> [Given exercise]:
Reproduce the stretch of rows below word for word, from the first row through the line that contains "Click the dark".

Stored dataset items
======

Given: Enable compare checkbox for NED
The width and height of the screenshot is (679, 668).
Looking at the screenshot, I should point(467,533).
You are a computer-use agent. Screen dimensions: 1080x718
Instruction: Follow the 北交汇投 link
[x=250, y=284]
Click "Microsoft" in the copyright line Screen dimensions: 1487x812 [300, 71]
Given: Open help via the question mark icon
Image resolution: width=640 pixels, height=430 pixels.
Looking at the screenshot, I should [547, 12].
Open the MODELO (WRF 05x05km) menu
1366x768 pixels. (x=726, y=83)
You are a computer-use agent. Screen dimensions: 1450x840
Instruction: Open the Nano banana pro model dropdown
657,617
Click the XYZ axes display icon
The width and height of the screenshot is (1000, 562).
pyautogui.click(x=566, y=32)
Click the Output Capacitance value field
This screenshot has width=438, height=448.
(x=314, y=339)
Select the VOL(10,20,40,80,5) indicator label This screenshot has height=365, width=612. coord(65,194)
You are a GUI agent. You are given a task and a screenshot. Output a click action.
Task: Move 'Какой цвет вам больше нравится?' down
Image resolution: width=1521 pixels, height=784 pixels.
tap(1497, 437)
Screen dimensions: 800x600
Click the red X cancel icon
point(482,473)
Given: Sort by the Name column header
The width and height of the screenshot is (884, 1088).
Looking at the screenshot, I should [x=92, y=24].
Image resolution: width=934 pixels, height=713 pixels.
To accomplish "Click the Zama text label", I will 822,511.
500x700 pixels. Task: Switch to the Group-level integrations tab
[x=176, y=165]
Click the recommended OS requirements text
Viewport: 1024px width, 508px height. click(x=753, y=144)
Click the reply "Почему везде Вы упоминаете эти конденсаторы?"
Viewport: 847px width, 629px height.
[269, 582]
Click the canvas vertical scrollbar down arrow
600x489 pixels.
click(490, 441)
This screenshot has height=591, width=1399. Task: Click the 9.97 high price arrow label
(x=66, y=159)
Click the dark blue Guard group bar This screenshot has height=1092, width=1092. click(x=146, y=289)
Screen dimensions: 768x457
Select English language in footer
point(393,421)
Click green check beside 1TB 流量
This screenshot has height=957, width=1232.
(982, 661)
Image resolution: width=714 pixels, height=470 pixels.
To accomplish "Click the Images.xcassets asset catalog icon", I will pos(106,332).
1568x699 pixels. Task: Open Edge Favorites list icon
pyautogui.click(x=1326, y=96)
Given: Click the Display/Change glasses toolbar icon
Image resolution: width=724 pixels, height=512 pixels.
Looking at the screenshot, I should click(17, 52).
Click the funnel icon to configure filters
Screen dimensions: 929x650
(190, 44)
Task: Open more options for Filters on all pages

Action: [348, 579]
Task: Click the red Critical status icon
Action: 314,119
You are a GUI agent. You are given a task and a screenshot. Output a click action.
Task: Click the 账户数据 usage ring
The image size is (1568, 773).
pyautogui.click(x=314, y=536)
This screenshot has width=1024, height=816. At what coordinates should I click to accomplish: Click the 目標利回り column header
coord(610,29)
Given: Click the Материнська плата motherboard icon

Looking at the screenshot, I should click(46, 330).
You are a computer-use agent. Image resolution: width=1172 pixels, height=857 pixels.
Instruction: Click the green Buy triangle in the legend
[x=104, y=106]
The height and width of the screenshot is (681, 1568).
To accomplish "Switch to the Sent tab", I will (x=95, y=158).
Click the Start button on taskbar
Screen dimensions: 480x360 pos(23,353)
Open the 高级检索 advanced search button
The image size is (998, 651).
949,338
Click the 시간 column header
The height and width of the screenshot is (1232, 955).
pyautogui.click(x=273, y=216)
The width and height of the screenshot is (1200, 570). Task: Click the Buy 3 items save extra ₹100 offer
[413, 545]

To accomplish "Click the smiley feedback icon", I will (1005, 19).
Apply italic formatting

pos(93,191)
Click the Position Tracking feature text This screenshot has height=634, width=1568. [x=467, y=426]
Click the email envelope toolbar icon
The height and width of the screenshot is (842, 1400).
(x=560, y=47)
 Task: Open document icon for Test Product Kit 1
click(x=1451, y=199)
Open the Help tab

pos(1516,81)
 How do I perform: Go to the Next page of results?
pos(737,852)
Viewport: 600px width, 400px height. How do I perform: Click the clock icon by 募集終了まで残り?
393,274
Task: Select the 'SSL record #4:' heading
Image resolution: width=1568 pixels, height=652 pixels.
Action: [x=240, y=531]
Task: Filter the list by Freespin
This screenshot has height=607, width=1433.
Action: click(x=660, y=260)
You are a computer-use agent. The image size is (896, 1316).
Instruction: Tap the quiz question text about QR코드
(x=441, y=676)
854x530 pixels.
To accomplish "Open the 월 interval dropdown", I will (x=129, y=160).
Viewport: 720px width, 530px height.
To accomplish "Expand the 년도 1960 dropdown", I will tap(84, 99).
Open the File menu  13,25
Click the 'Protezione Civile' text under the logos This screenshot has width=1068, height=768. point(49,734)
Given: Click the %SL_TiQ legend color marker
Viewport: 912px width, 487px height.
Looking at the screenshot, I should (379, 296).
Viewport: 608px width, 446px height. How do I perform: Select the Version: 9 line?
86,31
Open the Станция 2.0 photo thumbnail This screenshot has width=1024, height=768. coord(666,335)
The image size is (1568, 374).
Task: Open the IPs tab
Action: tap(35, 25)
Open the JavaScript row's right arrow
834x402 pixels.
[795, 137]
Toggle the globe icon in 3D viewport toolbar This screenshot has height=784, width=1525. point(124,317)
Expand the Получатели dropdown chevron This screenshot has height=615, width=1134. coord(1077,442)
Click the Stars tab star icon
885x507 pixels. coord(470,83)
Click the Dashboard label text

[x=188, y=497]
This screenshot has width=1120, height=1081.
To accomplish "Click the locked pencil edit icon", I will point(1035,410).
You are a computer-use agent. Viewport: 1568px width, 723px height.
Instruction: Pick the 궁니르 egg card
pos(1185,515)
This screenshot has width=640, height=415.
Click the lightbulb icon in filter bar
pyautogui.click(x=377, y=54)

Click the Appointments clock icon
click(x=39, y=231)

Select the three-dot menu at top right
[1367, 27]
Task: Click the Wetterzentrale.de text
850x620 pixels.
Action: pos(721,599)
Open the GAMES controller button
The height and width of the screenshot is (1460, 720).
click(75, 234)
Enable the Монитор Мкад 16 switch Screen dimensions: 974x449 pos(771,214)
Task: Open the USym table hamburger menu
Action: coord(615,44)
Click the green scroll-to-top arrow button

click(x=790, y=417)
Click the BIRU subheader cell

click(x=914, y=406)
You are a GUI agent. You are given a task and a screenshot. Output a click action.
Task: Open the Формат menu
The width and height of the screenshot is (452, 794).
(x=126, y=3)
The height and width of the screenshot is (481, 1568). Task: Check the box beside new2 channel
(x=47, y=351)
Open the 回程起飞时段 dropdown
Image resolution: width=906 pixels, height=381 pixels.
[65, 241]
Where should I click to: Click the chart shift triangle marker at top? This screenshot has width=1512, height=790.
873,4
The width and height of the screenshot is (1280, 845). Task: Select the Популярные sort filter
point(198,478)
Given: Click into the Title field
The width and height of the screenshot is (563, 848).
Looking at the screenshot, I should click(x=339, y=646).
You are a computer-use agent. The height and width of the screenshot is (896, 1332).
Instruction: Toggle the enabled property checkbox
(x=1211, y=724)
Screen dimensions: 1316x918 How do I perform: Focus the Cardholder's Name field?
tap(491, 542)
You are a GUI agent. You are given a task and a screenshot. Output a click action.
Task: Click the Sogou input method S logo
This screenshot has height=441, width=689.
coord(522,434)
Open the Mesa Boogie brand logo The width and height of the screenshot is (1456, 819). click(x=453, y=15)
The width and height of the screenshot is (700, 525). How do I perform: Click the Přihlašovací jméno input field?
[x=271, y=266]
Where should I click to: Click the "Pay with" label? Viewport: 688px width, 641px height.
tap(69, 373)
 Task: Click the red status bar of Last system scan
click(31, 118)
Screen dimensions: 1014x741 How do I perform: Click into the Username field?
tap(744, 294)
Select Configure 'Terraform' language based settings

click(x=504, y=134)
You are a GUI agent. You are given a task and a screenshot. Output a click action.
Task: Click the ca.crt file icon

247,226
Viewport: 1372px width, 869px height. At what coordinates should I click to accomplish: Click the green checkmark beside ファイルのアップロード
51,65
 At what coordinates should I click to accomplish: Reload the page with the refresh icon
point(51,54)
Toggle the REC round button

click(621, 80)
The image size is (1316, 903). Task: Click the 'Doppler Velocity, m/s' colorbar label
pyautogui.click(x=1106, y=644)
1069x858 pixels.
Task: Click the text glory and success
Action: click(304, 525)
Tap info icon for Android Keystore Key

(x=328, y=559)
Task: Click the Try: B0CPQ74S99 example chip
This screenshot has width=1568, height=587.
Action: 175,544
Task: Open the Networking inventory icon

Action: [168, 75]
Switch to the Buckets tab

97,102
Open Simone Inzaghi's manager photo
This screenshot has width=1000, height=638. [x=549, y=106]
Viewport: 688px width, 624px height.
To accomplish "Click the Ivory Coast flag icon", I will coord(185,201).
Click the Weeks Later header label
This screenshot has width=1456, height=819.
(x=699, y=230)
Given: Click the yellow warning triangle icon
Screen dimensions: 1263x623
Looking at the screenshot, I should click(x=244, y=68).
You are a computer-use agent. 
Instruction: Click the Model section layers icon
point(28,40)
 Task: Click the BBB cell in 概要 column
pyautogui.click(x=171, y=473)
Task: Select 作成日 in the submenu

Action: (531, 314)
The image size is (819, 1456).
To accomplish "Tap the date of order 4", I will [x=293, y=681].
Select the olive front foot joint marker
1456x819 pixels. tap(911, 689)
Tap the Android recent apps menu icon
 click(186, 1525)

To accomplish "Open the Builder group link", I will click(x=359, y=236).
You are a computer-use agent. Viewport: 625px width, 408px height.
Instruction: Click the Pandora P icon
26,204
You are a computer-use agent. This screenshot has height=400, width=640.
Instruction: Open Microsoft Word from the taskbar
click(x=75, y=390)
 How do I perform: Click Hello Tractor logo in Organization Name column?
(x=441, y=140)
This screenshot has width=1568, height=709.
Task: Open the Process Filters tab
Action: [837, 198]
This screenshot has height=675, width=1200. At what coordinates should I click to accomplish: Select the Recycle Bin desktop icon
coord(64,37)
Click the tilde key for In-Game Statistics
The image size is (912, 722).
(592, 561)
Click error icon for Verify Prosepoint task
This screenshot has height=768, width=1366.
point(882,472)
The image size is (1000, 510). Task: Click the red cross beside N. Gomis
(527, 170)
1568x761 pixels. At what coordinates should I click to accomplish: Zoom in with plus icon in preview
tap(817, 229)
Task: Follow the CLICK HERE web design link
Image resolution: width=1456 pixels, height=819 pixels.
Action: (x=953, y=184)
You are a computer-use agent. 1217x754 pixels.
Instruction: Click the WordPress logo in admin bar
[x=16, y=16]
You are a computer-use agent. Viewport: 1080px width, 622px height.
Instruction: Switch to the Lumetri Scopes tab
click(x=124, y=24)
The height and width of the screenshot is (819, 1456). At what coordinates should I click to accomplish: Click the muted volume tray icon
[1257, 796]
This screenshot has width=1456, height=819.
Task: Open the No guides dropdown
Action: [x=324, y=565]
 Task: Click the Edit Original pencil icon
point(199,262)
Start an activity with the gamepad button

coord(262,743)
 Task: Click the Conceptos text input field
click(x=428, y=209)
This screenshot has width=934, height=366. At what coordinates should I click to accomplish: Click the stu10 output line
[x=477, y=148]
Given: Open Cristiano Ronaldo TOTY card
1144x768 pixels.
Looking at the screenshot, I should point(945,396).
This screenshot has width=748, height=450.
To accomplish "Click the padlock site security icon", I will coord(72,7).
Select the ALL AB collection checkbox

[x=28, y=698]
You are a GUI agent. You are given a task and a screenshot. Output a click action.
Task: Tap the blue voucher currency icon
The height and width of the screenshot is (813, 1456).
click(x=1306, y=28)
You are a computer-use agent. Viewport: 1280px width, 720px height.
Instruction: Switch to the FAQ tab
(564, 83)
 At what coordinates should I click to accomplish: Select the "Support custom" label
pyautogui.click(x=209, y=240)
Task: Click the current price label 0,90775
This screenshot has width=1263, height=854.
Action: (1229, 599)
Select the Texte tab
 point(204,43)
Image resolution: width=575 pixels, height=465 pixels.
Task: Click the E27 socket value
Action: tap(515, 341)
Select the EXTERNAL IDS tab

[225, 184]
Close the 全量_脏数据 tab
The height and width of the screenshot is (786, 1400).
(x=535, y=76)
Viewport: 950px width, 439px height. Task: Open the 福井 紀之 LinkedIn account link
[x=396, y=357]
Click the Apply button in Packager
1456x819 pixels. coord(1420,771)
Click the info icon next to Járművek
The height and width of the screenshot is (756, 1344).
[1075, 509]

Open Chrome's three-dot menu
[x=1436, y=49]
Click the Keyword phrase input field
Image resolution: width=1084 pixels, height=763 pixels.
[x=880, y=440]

======

> [Response to the exercise]:
Given: Enable compare checkbox for NED
The width and height of the screenshot is (679, 668).
Looking at the screenshot, I should point(467,533).
You are a computer-use agent. Screen dimensions: 1080x718
Instruction: Follow the 北交汇投 link
[x=250, y=284]
Click "Microsoft" in the copyright line Screen dimensions: 1487x812 [300, 71]
Given: Open help via the question mark icon
Image resolution: width=640 pixels, height=430 pixels.
Looking at the screenshot, I should [547, 12].
Open the MODELO (WRF 05x05km) menu
1366x768 pixels. (x=726, y=83)
You are a computer-use agent. Screen dimensions: 1450x840
Instruction: Open the Nano banana pro model dropdown
657,617
Click the XYZ axes display icon
The width and height of the screenshot is (1000, 562).
pyautogui.click(x=566, y=32)
Click the Output Capacitance value field
This screenshot has width=438, height=448.
(x=314, y=339)
Select the VOL(10,20,40,80,5) indicator label This screenshot has height=365, width=612. coord(65,194)
You are a GUI agent. You are given a task and a screenshot. Output a click action.
Task: Move 'Какой цвет вам больше нравится?' down
Image resolution: width=1521 pixels, height=784 pixels.
tap(1497, 437)
Screen dimensions: 800x600
Click the red X cancel icon
point(482,473)
Given: Sort by the Name column header
The width and height of the screenshot is (884, 1088).
Looking at the screenshot, I should [x=92, y=24].
Image resolution: width=934 pixels, height=713 pixels.
To accomplish "Click the Zama text label", I will 822,511.
500x700 pixels. Task: Switch to the Group-level integrations tab
[x=176, y=165]
Click the recommended OS requirements text
Viewport: 1024px width, 508px height. click(x=753, y=144)
Click the reply "Почему везде Вы упоминаете эти конденсаторы?"
Viewport: 847px width, 629px height.
[269, 582]
Click the canvas vertical scrollbar down arrow
600x489 pixels.
click(490, 441)
This screenshot has height=591, width=1399. Task: Click the 9.97 high price arrow label
(x=66, y=159)
Click the dark blue Guard group bar This screenshot has height=1092, width=1092. click(x=146, y=289)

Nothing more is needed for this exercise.